Posted on 02/19/2008 10:33:37 AM PST by LibWhacker
An enterprising local college student here was “thinking on his feet” when he came out of class only to discover his car was clamped due to expired parking permit.
He proceded to jack up the car, change a typically balding tire with the spare(probably balding also) and went about his way. Leaving the college cops with and enclamped bald tire and no car. Even more humiliating was he took a cell phone picture of the clamped tire lying in the parking lot and sent the pic via email to the school newspaper that published it in the next issue.
Current car boots are designed not to allow that theses days.
I do know of one case where the booted car purportedly was moved via by owners father's towing service to another location and the boot removed. The city attempted to charge them for the cost of the boot and other things but there was no evidence who had removed the boot. The car was sold out of state and no charges ever paid.
I was thinking it was Colonel Klink, you know, Werner Clamper.

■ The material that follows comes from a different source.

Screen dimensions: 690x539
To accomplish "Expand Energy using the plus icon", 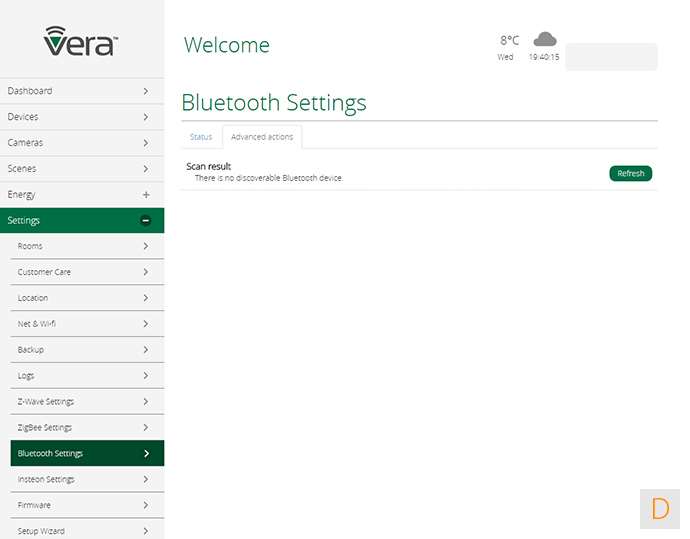I will pyautogui.click(x=146, y=194).
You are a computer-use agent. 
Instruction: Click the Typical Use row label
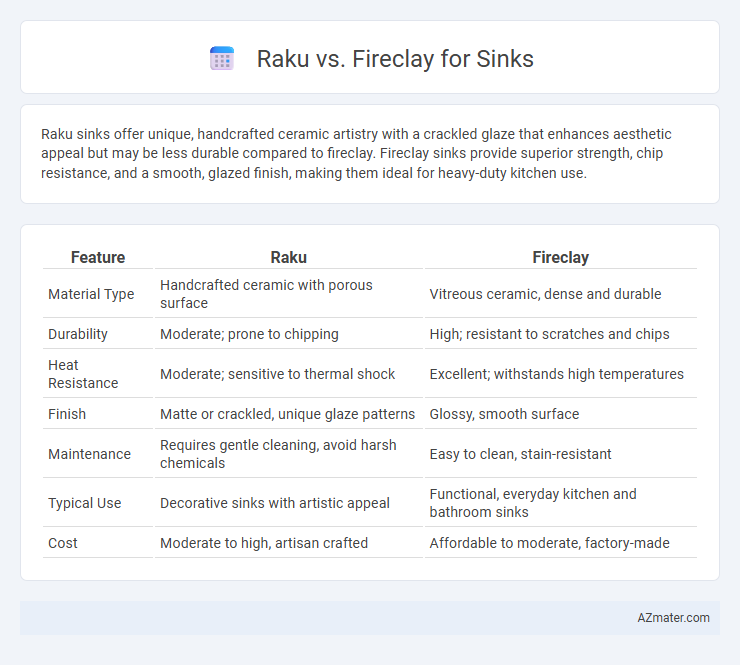click(x=84, y=503)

Not too sure about Jolly Olde England -
But Estate = welfare housing? Yes?
Been in England lately?
We never are ....
LOL
I guess that depends on whether the Brit law covers if an individual feels intimidated enough to believe they are not going to be allowed to leave. (Not sure the "clampers" felt intimidated, but I doubt they would have unclamped the cars if they didn't.)

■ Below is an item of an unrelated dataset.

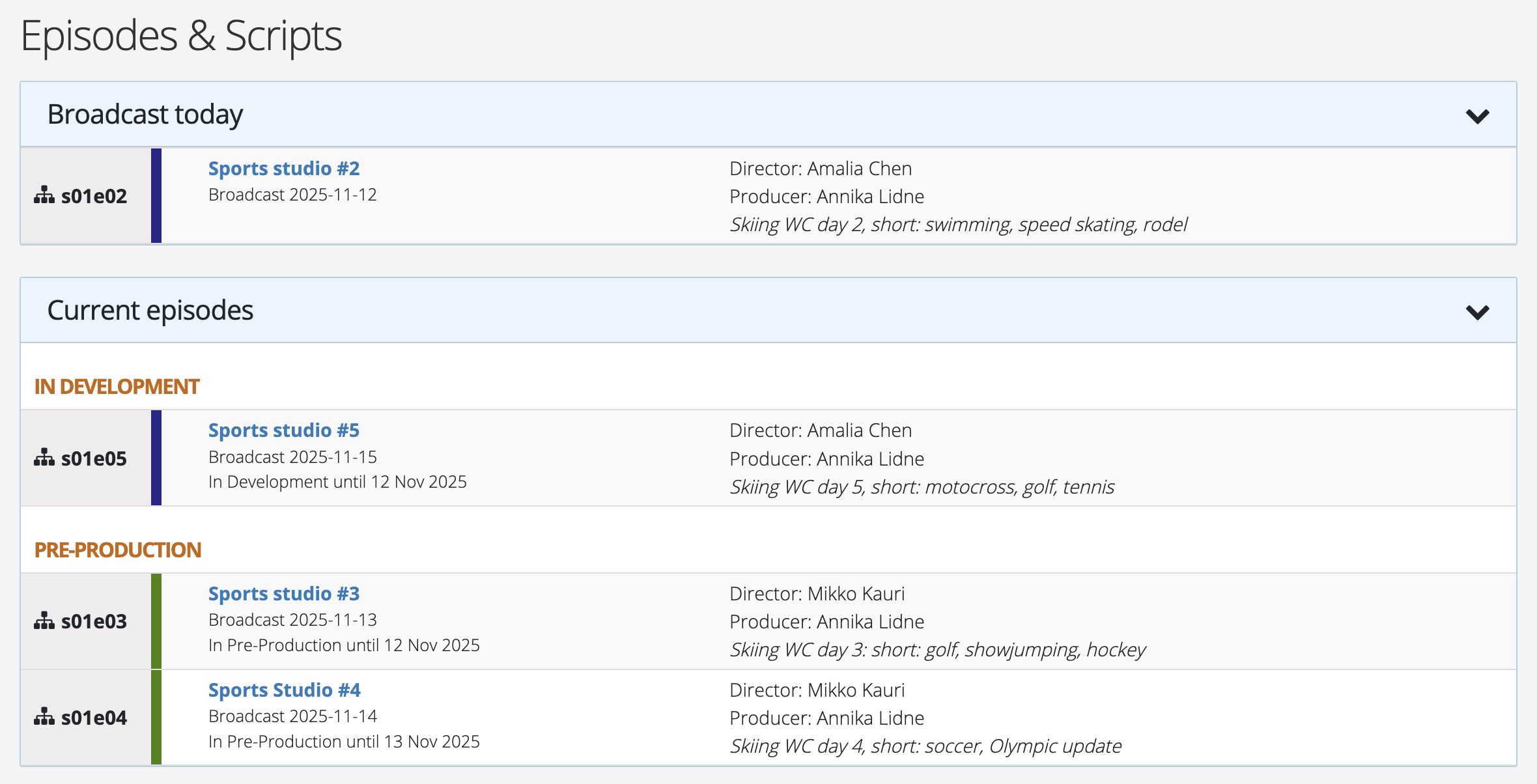
Task: Click Director Amalia Chen on Sports studio #2
Action: coord(820,168)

It does appear at the very least they were guilty of parking violations. ;)
As an imprsionable young man I watched a cop attempt to cite someone for an traffic inccident that occured on private property. I saw the lawyer, who was the injured party and not getting the ticket warn him off and it stuck. Not sure how that would work today.
beat me to it
Probably not, but perhaps the owner of the lot can impound their cars for disobeying the parking rules and preventing the 'clampers' from driving away from the premises. I'm not familiar with how things work in Britain, so who knows.